Europa Press/Contacto/Carlos Garcia Granthon
MADRID 14 maio (EUROPA PRESS) -
O primeiro-ministro do Peru, Gustavo Adrianzén, renunciou ao cargo na terça-feira, um dia antes de o Congresso debater e votar as quatro moções de censura apresentadas contra ele devido aos crescentes problemas de insegurança no país latino-americano.
"Presidente, no melhor interesse do país, é meu dever apresentar-lhe hoje minha renúncia irrevogável como presidente do Conselho de Ministros", declarou ele à presidente peruana, Dina Boluarte.
Adrianzén defendeu seu "grande senso de responsabilidade e compromisso" à frente do Executivo peruano em uma coletiva de imprensa divulgada pelo jornal 'La República', na qual ele lembrou "(seu) juramento de exercer (suas) funções sem cometer atos de corrupção".
"Desejo à presidente muito sucesso nos meses restantes de seu mandato.
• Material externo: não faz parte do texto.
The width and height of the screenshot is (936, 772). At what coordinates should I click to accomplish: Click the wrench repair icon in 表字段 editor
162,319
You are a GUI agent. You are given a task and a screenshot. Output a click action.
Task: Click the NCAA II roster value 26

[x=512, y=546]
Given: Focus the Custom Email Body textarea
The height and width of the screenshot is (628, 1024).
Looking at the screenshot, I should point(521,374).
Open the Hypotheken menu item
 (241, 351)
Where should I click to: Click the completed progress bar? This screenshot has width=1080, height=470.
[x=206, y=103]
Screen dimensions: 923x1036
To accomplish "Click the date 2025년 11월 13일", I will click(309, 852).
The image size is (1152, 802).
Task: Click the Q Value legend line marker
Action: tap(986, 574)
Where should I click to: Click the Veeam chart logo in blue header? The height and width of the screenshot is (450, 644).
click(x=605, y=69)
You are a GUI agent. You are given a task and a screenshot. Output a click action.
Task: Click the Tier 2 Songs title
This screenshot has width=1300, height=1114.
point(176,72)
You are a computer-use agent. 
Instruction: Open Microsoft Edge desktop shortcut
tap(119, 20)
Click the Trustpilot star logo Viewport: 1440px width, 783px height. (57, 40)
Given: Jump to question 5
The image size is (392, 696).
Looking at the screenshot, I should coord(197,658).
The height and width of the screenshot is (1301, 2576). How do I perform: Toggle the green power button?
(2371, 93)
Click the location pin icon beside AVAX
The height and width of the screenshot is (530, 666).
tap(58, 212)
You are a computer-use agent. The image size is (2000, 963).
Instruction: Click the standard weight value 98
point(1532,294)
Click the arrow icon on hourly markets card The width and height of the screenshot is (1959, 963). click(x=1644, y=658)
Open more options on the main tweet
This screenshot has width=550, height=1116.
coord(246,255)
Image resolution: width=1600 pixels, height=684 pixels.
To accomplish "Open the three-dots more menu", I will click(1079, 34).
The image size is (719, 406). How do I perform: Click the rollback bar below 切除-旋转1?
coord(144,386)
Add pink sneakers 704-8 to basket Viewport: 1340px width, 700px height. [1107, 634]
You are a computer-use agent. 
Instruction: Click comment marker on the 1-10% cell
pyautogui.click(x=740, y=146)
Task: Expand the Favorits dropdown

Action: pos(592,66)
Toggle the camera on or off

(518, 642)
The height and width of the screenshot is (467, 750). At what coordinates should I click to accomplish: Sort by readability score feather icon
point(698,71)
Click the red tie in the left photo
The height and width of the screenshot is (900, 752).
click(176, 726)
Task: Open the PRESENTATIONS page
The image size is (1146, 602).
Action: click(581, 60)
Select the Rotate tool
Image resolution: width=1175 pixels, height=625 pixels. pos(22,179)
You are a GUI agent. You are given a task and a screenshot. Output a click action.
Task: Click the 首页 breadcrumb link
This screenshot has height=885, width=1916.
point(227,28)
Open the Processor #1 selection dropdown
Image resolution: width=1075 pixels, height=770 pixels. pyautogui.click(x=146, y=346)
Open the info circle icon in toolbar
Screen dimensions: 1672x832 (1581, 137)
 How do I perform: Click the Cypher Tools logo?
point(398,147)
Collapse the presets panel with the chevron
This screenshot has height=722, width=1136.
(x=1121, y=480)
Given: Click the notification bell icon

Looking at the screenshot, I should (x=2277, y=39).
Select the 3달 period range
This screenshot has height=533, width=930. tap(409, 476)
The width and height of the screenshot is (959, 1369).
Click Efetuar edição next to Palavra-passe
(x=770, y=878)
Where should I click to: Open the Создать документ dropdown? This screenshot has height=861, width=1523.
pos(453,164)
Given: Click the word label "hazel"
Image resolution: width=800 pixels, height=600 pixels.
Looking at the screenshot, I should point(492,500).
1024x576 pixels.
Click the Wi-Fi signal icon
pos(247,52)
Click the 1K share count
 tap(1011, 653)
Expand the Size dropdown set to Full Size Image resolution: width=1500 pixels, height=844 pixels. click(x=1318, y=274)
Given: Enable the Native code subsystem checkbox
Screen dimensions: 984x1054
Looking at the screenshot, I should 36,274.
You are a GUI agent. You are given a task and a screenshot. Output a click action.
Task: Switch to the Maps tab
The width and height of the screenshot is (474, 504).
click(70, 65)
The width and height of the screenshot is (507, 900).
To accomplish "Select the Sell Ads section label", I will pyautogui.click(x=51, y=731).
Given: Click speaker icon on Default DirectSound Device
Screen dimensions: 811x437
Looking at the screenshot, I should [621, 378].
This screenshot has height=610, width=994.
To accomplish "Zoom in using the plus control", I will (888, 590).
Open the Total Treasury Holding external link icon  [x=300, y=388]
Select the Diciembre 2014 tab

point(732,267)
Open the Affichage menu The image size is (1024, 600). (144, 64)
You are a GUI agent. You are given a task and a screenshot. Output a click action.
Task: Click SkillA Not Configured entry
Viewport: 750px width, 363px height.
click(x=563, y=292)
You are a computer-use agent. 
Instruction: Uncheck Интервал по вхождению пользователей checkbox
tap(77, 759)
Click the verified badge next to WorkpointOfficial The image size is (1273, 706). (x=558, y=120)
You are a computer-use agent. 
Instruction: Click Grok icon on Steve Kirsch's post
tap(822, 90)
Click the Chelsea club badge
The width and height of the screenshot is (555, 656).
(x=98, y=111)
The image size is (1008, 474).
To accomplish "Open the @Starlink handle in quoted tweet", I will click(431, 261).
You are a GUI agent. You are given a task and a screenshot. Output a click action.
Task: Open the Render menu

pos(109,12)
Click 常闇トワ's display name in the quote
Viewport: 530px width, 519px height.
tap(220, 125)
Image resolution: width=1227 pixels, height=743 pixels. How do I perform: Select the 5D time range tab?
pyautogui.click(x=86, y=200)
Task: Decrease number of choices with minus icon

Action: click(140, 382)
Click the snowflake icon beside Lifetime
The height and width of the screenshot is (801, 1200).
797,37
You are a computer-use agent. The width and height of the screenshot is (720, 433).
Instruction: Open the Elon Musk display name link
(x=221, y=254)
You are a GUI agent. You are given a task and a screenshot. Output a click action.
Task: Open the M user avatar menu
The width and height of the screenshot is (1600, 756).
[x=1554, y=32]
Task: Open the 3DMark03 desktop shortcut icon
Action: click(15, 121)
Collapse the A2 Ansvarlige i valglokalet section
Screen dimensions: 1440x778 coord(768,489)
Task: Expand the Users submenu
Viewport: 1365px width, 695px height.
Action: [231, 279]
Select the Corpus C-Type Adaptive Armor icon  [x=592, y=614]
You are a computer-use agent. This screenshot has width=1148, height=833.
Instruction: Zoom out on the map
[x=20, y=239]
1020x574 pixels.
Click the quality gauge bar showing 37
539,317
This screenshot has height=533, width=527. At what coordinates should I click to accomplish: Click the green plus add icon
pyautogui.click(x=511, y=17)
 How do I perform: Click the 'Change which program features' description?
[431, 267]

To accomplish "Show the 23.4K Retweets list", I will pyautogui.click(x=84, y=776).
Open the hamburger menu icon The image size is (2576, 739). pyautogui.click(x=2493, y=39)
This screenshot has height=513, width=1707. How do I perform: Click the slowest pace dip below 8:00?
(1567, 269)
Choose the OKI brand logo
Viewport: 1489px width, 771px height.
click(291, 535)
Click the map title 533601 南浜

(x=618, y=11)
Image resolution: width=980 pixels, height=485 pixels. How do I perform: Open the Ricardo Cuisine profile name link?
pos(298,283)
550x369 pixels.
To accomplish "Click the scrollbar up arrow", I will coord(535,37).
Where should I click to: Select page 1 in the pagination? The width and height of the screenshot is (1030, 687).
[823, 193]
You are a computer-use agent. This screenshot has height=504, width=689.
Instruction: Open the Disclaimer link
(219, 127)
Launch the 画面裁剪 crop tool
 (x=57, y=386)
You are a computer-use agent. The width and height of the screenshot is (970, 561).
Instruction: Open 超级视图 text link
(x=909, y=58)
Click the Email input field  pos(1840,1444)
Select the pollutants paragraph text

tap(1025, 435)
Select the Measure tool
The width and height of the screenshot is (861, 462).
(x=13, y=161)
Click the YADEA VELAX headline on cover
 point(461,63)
Tenho certeza de que (...) a justiça será feita e o esforço feito ao ousar governar o país em seus momentos mais difíceis será reconhecido", disse ele, assegurando que "mais cedo ou mais tarde será sabido que fizemos tudo pelo Peru".
O tratamento da insegurança pública está por trás da renúncia de Adrianzén, embora tenha sido a negação do sequestro e assassinato de treze pessoas no início de maio em uma mina de ouro no norte do país que acelerou sua decisão.